Aussie Cotton Farmers Grow Communities grant program to build on history in 2020
Australian cotton growers can again nominate local not-for-profit and community organisations to receive $150,000 in grants for projects to benefit the communities in which they live and work.
The Crop Science division of Bayer, in partnership with the Foundation for Rural & Regional Renewal (FRRR), is continuing the Aussie Cotton Farmers Grow Communities (ACFGC) program in 2020, with Bayer renewing its commitment to supporting the cotton industry and Australia’s cotton-growing communities through the distribution of 30 grants of $5,000.
The ACFGC grant program has awarded $900,000 in grants to more than 150 local community projects over the last six years. The program has funded vital community projects that have addressed rural mental health, early, primary and secondary education, the arts, infrastructure, nursing and healthcare, food, disability and emergency services.
Bayer marketing lead Kate Connors said the ACFGC program strengthens community resilience and positively impacts the wellbeing of cotton-growing communities across Australia.
“In 2019, we funded projects from a wide range of areas with funding going to artistic workshops, picnic areas, school gardens and community shows. It’s great to see cotton growers giving back and doing their bit to strengthen the local communities especially with the challenges the last season posed for the industry,” Connors said.
They again work alongside longstanding partner FRRR to support 30 projects that will provide real and lasting effects for communities in cotton growing areas.
With the recent bushfires and ongoing drought continuing to put a strain on these rural towns and businesses, Connors said it is more important than ever to ensure not-for-profit and community organisations are supported.
“We invite anyone with a project they think could benefit their community to get on board and nominate. It’s all about strengthening community spirit, addressing a need for more services, supporting volunteers and fostering vibrant Australian cotton growing communities,” she said.
FRRR’s State Programs Manager, Michelle Murphy-O’Kane said that it is important to keep funds flowing into these cotton-growing communities.

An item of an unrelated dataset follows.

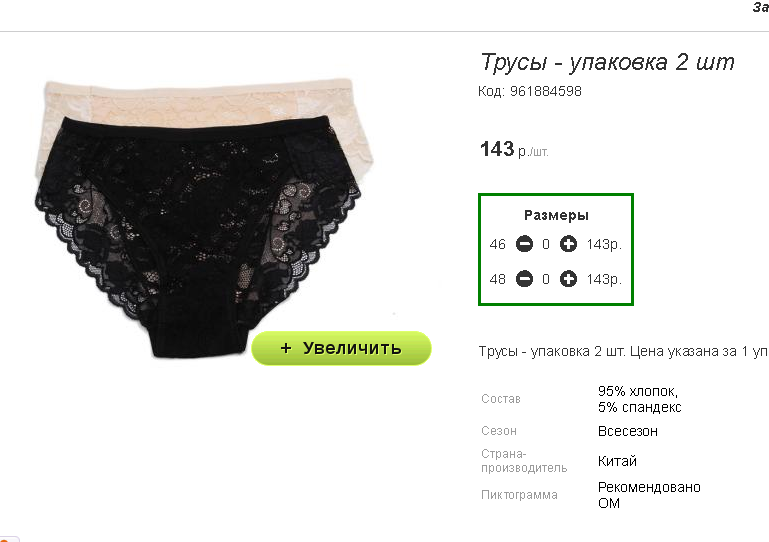This screenshot has width=769, height=542.
Task: Decrease quantity for size 46
Action: (x=524, y=244)
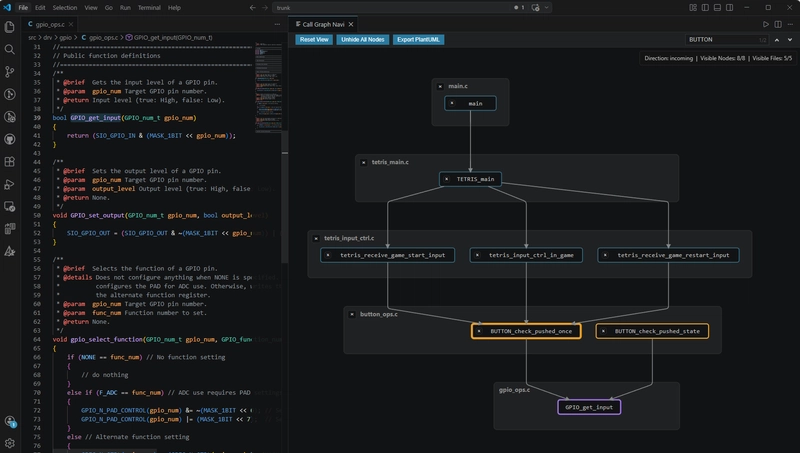
Task: Click the Unhide All Nodes button
Action: 363,39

Given the cumulative impacts of the drought, fires and now COVID-19, Murphy-O’Kane said local groups are finding it particularly hard to raise the funds they need.
“It’s wonderful to be able to partner with Bayer Fund to offer these grants, which can have significant impact, and often be leveraged to attract additional funding,” she said. “Grants like these are so important, especially in helping volunteer-run organisations address the priorities and needs of their communities. Each place will be different, and needs will vary – for some it’s upgrading community infrastructure, for others it’s offering educational programs for children, or providing access to health and well-being services,”
One of the recipients of the grants in 2019 was the Pittsworth Men’s Shed. President, Merv Hinneberg said they were pleased to receive the grant and put it to good use.
“We used the grant for a computer system with a printer and scanner. We plan to use it as a learning tool, showing people how they can improve their skills on the computer. It will be a valuable asset to us,” said Hinneberg.
Nominations for the 2020 grants round will be accepted online or by mail between 1 July 2020 and 31 August 2020.